Still Fresh As Ever

  • Throughout his life, but especially toward its end in 1883, that lion of early modernism, Edouard Manet, loved to paint still lifes. Even in his portraits, his arrangements of things--books, bottles, crockery, flowers, food--are given a prominence that nearly puts them on a par with people. His art wasn't dominated by still life, as Cubism would be; but the inanimate has a large and vital presence in his work. That much is evident from the beautiful show at the Walters Art Museum in Baltimore, curated by George Maunet, "Manet: The Still-Life Paintings." What one might not have realized before, though, is the role that still life, and especially the painting of flowers, played as an expressive consolation to him in his last years.

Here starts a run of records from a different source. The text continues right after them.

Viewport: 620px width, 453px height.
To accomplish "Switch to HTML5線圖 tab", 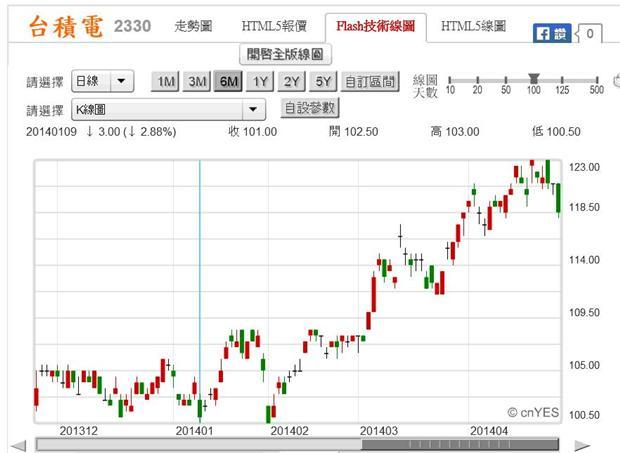I will [x=473, y=26].
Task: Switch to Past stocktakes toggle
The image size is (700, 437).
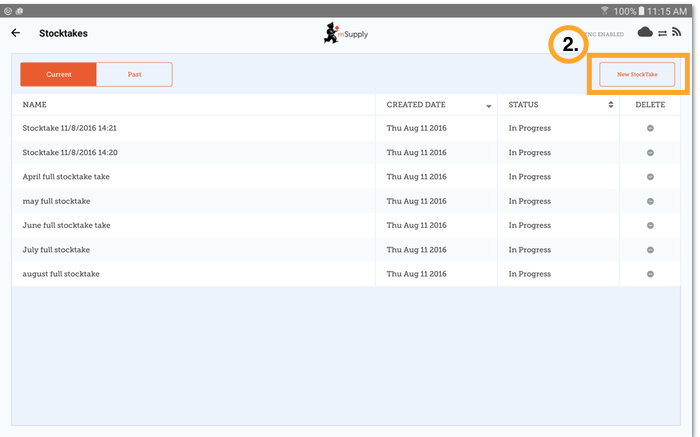Action: click(134, 75)
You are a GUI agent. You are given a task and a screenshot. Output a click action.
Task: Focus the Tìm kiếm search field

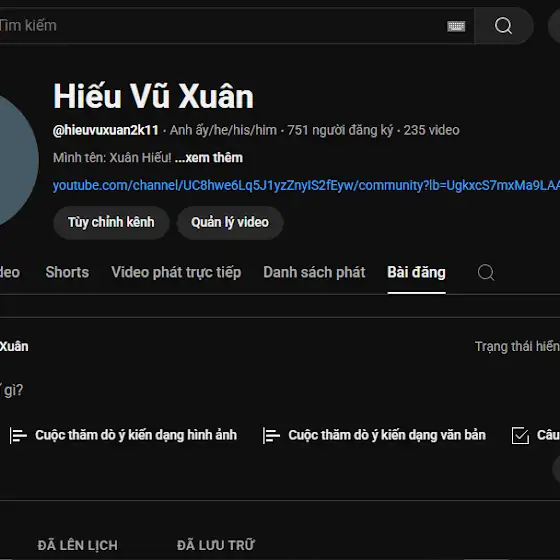pyautogui.click(x=221, y=26)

    Manet's paintings rarely sold (luckily, he had some money of his own). For most of his short career--he was 51 when he died--he was ferociously assailed by nearly every critic and journalist in Paris. (Some of them actually liked his still lifes and reserved their scorn for his portraits and figures.) His greatest paintings, Olympia and Le Dejeuner sur l'Herbe, which today are among the unquestioned masterpieces of the 19th century and are seen by many as the twin pillars that mark and hold up the entrance to modernism, were pilloried by every man of taste and jeered at by spectators.

    There were a few exceptions to this honor roll of stupidity, mainly other painters. Impressionists such as Claude Monet, younger than he, saw Manet as their hero and leader--although he never exhibited with their group. Charles Baudelaire was his friend; Emile Zola famously defended him in 1866 and partially based the implausible chief character of his novel L'Oeuvre (The Masterpiece) on Manet--though, less famously, he changed his mind after Manet's death and called him "not a very great painter...an incomplete talent."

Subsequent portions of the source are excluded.